Nationalist MP Karol Aquilina said on Tuesday that he intends to take action, in due time, against a senior police officer who handed footage to a Labour Party journalist who then manipulated it to come up with what were trumped up charges against him.
The case involved an incident which had seen Aquilina end up in the middle of a number of cars which were being escorted by the police. Aquilina had at the time been driving to parliament. The cars being escorted by the police did not carry any passengers. The incident happened on December 13 Road in Marsa in June 2019.
Aquilina, who was speaking in parliament, recalled that the Labour media had gone so far as to accuse him of having tried to kill or seriously injure police officers, driving recklessly, jumping a red light, corrupting a police officer and abuse of parliamentary privilege.
But a court threw out the case last Wednesday, acquitting him of all charges. The court observed that even though it had been edited, the footage still showed that Aquilina’s manner of driving was what one would expect of any prudent driven, and no laws or regulations were broken.
The court expressed incredulity that the case had even been prosecuted.
He had no doubt, Aquilina said, that this case was made up as an attempt to gag him after he had raised questions, a few days earlier, about former police commissioner Lawrence Cutajar as well as remarks he made about former chief of staff Keith Schembri and others.
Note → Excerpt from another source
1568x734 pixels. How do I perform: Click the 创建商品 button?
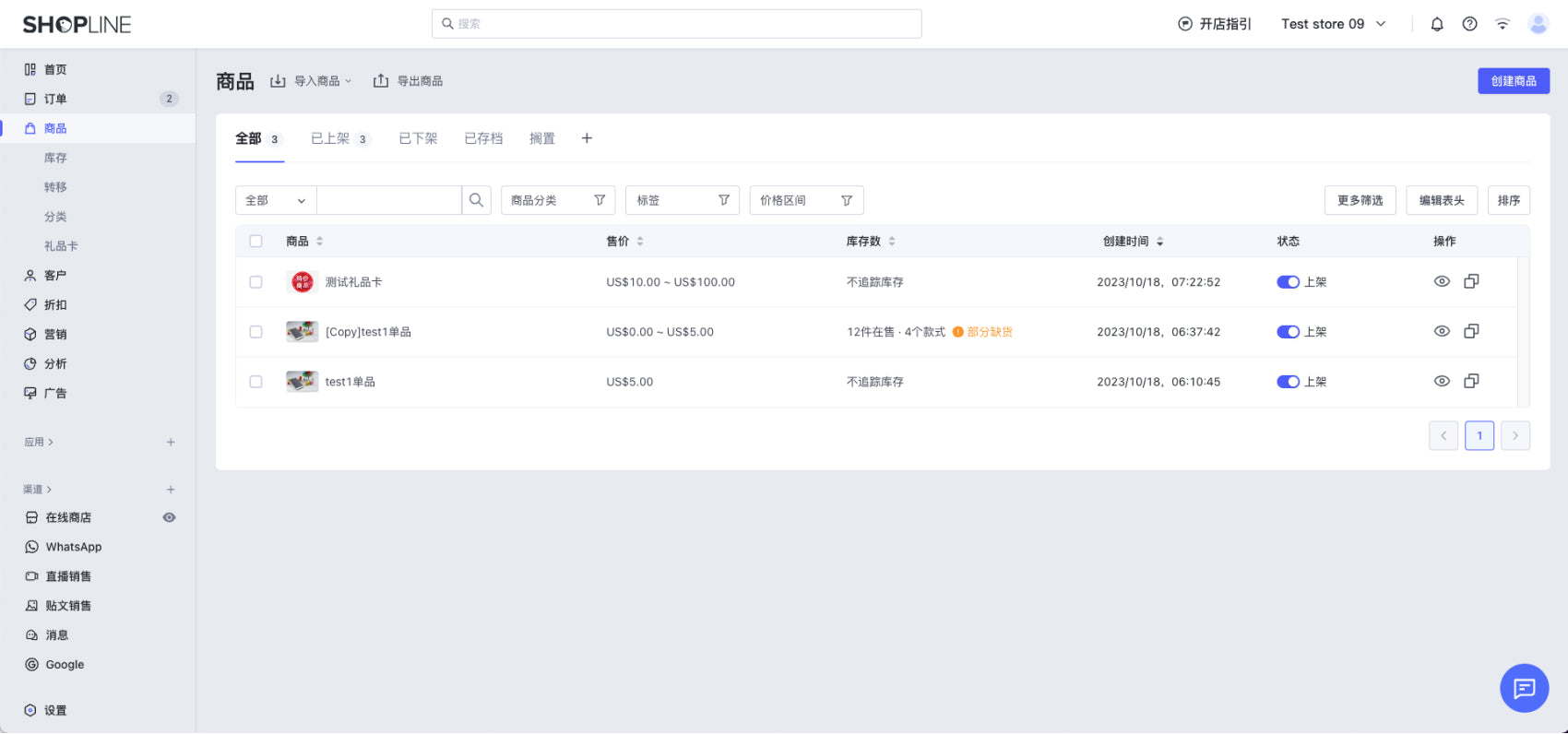1513,81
The most corrupt officer in the police force had acquired the footage and handed it to Karl Stagno Navarra and, Aquilina said, he would take action against the officer in due time because what had happened was unacceptable to any person who could end up in a similar situation.
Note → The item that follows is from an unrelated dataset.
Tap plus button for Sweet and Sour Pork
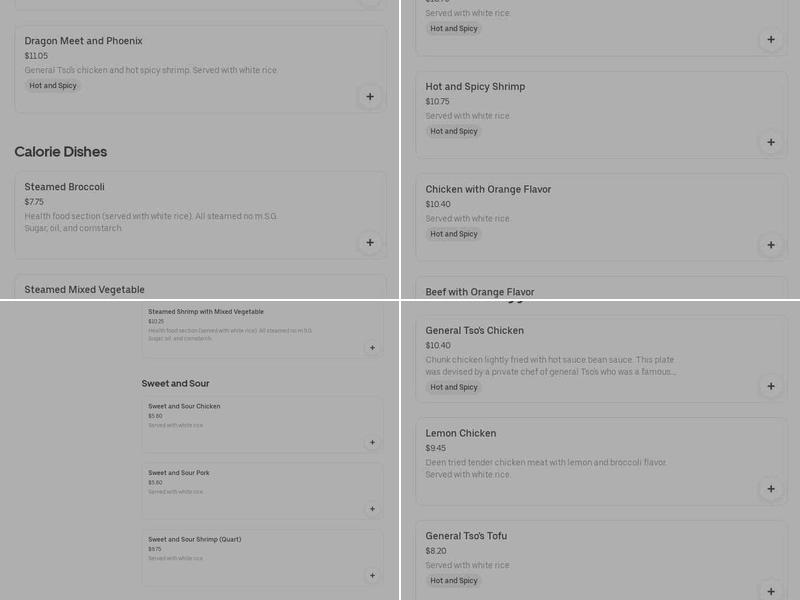This screenshot has height=600, width=800. pyautogui.click(x=372, y=509)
He knew how this matter had unfolded within the senior echelons of the police force and was sure that those in the lower ranks had nothing to do with this abuse.
This, Aquilina said, had not been a prosecution, but persecution.
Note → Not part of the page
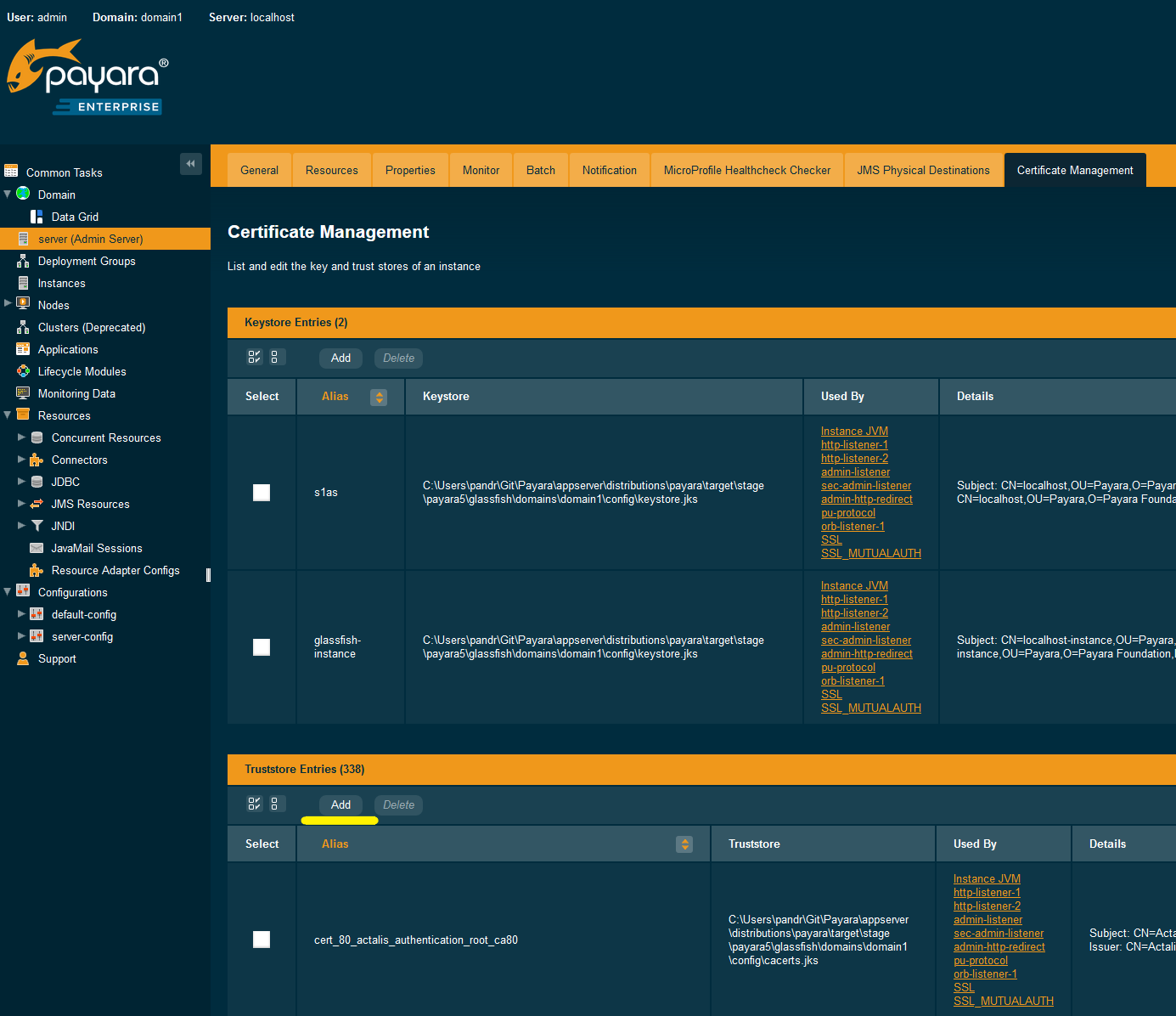Click the SSL_MUTUALAUTH link for glassfish-instance
The image size is (1176, 1016).
(x=871, y=708)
Now that the court had handed down a clear verdict, who would apologise for the way the police were used for a story to be invented against a public officer? Who would apologise for having acted in a way which ridiculed the police? Who would apologise to his family, faced with the claims that he had attempted to kill or injure a policemen?
Aquilina said that another more recent attempt at intimidation by Labour’s One News was the way how, this week, a crew had followed him in a car while on his way to Valletta. Media had a right to ask questions to politicians, he said, but this amounted to stalking.
Aquilina thanked those who had helped him or supported him, including the Speaker, Opposition leader Bernard Grech, former Opposition leader Adrian Delia, MPs on the PN benches and the members of his family. He said he would always stand against injustice and would not be intimidated.